## TASK OBJECTIVE
If a line in the entries contains the string "profile", include that line in your answer.

(Stored records)
"""
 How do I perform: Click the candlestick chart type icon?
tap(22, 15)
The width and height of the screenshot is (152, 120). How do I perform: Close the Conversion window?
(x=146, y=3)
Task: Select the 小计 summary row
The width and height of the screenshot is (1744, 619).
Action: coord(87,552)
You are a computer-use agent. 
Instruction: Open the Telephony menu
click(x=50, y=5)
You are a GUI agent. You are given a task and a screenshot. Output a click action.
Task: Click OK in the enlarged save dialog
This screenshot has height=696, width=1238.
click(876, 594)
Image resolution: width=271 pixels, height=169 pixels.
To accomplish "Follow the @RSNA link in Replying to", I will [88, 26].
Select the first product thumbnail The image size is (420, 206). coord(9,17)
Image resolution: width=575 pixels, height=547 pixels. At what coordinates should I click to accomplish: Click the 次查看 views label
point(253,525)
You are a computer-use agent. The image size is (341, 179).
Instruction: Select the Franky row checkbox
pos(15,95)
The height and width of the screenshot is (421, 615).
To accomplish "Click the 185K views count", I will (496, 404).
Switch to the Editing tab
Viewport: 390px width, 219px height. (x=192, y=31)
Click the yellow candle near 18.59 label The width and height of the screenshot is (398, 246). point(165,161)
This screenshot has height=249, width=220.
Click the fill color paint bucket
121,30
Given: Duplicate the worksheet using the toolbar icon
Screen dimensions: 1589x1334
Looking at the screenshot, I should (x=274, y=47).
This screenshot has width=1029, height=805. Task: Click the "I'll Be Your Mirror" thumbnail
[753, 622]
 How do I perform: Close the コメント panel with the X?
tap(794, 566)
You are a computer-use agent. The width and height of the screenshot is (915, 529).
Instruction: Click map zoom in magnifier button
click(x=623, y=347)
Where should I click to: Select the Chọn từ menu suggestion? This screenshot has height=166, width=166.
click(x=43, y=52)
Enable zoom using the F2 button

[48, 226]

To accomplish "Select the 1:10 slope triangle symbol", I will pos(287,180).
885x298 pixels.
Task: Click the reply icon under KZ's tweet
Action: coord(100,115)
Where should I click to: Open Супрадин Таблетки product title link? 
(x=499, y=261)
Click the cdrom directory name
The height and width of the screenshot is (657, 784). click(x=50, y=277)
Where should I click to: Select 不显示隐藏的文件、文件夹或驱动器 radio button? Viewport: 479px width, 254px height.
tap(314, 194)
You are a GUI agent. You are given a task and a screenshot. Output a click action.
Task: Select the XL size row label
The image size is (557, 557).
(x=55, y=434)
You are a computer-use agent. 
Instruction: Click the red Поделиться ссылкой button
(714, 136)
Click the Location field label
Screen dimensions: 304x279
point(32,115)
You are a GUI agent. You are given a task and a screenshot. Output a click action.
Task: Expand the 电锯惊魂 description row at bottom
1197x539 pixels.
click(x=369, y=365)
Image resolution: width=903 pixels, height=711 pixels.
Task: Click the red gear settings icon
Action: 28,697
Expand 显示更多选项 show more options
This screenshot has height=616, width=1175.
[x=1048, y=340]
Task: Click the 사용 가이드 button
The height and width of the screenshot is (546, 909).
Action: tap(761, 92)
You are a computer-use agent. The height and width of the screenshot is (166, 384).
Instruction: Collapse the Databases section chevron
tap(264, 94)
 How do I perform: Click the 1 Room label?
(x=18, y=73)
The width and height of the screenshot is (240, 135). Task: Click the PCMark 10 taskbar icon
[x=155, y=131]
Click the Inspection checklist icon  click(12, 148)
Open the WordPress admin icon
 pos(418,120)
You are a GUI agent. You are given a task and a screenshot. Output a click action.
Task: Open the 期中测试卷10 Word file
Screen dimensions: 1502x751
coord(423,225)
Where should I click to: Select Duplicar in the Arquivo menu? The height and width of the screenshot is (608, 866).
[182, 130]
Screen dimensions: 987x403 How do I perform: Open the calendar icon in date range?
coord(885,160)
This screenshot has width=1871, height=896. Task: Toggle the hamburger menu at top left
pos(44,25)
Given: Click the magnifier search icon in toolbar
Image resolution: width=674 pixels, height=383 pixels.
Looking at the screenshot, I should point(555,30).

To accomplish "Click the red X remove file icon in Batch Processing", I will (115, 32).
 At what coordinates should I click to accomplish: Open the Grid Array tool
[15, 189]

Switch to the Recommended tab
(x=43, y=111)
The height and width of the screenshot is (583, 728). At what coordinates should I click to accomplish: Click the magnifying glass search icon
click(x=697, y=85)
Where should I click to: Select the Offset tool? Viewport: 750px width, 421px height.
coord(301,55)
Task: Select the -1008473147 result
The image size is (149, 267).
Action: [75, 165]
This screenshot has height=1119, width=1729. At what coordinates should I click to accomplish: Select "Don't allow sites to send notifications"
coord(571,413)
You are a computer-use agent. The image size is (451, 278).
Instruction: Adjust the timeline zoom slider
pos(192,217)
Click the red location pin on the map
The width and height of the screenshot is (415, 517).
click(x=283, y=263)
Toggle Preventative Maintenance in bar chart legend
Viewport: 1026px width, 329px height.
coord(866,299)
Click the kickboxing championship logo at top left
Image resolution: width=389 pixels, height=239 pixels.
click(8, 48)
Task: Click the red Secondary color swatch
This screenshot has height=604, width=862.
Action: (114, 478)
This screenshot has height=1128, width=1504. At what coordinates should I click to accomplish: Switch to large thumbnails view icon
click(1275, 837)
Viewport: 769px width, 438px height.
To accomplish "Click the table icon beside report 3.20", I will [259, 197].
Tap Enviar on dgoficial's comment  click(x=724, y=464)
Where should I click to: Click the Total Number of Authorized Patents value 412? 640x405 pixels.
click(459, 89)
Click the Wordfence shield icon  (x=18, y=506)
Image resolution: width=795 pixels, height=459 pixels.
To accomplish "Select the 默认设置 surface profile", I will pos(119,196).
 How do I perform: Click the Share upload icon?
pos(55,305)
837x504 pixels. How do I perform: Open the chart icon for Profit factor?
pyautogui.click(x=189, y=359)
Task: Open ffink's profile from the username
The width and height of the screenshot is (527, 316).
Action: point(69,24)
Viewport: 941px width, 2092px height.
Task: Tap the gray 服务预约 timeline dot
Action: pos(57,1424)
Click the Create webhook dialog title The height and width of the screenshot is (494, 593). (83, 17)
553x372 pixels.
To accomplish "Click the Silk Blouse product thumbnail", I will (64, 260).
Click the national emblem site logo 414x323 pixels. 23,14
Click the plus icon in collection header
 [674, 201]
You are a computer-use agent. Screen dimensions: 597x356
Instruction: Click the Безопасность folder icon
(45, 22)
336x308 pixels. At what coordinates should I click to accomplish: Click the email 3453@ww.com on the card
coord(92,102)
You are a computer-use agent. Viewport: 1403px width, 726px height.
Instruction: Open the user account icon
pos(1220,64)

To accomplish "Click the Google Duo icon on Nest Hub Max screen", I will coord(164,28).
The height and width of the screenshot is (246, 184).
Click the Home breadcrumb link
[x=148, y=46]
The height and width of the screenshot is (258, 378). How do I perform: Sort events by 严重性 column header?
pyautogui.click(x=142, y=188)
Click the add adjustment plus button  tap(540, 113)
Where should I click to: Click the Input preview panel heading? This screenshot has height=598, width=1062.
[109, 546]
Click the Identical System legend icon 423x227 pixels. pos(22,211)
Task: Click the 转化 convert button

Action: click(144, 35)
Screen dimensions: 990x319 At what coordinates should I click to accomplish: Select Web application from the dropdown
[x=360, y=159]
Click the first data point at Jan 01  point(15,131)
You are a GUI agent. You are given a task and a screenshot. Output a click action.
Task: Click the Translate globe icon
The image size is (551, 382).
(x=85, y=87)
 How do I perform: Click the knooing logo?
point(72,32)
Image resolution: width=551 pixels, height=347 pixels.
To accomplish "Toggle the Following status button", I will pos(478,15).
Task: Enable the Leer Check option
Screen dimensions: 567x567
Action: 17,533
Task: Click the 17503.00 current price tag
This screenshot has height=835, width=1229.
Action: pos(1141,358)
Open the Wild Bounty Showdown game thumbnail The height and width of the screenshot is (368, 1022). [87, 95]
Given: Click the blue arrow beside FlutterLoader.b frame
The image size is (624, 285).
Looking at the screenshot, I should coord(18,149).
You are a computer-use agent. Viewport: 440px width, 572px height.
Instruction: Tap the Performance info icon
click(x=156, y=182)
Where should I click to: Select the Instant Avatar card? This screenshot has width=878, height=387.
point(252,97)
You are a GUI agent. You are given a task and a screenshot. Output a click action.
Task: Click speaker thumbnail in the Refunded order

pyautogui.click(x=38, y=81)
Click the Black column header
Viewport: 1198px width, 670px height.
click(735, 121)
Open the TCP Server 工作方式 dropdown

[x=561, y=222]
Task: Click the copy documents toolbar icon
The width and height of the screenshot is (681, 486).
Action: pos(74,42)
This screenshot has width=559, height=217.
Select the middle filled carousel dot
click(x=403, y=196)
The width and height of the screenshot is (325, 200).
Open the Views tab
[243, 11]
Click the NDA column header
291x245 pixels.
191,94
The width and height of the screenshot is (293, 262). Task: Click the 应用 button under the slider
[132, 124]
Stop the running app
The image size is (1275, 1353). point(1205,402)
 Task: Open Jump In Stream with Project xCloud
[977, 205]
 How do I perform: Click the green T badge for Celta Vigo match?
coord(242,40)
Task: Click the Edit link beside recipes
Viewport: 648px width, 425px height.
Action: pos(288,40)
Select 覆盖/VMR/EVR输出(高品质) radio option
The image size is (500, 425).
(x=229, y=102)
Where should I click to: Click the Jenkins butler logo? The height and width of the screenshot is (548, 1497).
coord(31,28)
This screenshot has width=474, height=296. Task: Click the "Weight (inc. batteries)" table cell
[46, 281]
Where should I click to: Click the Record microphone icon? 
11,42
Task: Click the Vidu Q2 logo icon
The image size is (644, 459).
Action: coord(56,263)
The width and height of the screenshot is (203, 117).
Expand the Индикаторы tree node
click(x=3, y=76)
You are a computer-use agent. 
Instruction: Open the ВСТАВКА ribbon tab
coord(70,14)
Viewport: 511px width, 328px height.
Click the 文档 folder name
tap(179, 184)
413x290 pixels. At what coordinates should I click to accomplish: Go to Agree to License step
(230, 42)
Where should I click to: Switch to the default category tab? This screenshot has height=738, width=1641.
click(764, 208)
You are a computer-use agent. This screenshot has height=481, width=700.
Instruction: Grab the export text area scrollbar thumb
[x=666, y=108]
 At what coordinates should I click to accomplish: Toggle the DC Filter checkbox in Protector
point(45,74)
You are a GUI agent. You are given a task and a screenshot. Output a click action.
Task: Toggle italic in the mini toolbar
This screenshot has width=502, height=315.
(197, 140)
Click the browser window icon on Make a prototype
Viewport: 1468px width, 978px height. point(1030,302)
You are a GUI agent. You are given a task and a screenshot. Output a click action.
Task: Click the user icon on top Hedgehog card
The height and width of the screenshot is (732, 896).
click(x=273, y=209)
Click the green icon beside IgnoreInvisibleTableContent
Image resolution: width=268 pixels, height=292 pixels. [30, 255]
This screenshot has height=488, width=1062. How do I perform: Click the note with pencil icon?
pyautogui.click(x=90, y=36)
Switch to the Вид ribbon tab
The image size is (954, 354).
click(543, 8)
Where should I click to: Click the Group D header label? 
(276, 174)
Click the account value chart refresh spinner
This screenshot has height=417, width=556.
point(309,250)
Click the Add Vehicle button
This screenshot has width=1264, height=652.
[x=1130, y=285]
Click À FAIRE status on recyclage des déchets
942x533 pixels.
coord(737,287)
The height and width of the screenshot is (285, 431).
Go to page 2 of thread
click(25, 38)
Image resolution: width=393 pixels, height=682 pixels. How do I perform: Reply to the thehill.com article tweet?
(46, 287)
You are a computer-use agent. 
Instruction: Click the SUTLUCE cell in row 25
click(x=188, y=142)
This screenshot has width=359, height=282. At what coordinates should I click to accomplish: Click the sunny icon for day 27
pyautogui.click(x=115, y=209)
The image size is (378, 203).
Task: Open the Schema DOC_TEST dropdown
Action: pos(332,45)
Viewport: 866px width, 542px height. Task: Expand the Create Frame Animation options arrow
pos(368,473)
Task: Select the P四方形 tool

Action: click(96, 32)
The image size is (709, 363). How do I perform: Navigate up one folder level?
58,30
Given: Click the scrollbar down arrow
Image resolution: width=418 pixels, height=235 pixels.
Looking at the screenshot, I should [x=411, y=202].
"""
## ANSWER FOR THIS EXERCISE
To accomplish "Select the 默认设置 surface profile", I will pos(119,196).
Task: Open ffink's profile from the username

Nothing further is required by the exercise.